Necessity is the plea for every infringement of human freedom. It is the argument of tyrants; it is the creed of slaves.
If America tries to retaliate they'll open up a full on trade war with Europe.
Not necessarily. Europe has been making a practice of fining major American companies. It's politically popular (in Europe) and it brings them money from people who don't vote in their elections. America could easily retaliate by targeting one or two European companies for similar investigations. It could even be a relatively stable equilibrium that gives some mid-level politicians in both countries accolades at the expense of company shareholders on both continents.

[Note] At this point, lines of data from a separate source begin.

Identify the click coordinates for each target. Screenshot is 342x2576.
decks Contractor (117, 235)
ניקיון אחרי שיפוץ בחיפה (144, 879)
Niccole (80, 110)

The US regime should stop interfering in the affairs of other countries. If they don't, it seems that sanctions would be appropriate, since this is the approach the US empire itself employs, usually in the flimisiest of 'evidence'. At least here, we have strong evidence of regime interference in other's affairs.
I assume the US government thinks that 0.5% average tax is fine ?
If they have that opinion, I think they should let everybody know, and make sure Apple pays just as little in the US.
If not, shut up and let Apple pay what they rightfuly should have done. Be it 10-20 or 30%. Everybody knows 0.5% is wrong.
what a load of bullshit. How is asking a corporation that makes billions in profit to pay their taxes in the market they operate in, to "help yourself", when what America is doing is literally saying that EU tax money belongs to the US? The American flavor of greed is just unprecedented.
Germany still hasn't had the US squaddie they want to stand trial and the UK is still waiting for the US airmen in the Warthog that shot the British tank column to give their version of the result.
So you can fuck right off until you hand them over, retards.
Fuck off to Somalia and live without taes from government. Or any of the services that are paid for from that. Buy your own security. Your own power. Your own sewerage and water treatment plants. Your own food stocks.
Enjoy.
Get the proper meaning of "it is/has" and "it owns" (its vs it's).
The US has always been that shit role model that tells every other country in the world what should they do, and if they don't they get bombed.
The US should stop being the bully of the world and stick their nukes in their military flagged ass.
Increasingly autocratic European regime headed by Germans is cracking down on free speech, erecting barriers to people attempting to flee the state, raising an army and trying to cover the budget by milking politically expedient sources.
I suspect the Fed sees the (low) estimate of $14 Billion tax as money owed to the US, not the EU.
All that profit offsetting their risks and their claims that the private industry are all risk takers and you claim that they're afraid of any risk???
And, no, this isn't uncertainty. This is the law, it was always the law and was not any different all during this incident. Just because you thought you could get away with bank robbery, you can't claim it's all because you aren't certain whether the law covers that branch of bank.
No, this is just a shakedown. Apple negotiated with Ireland, and then paid the taxes it legally owed to Ireland. Now, the EU is having a hissy fit and shaking down American companies, and demanding that Ireland retroactively change its tax law.
This is such a longstanding European tactic that it's specifically prohibited by our Constitution, the "no ex post facto" laws.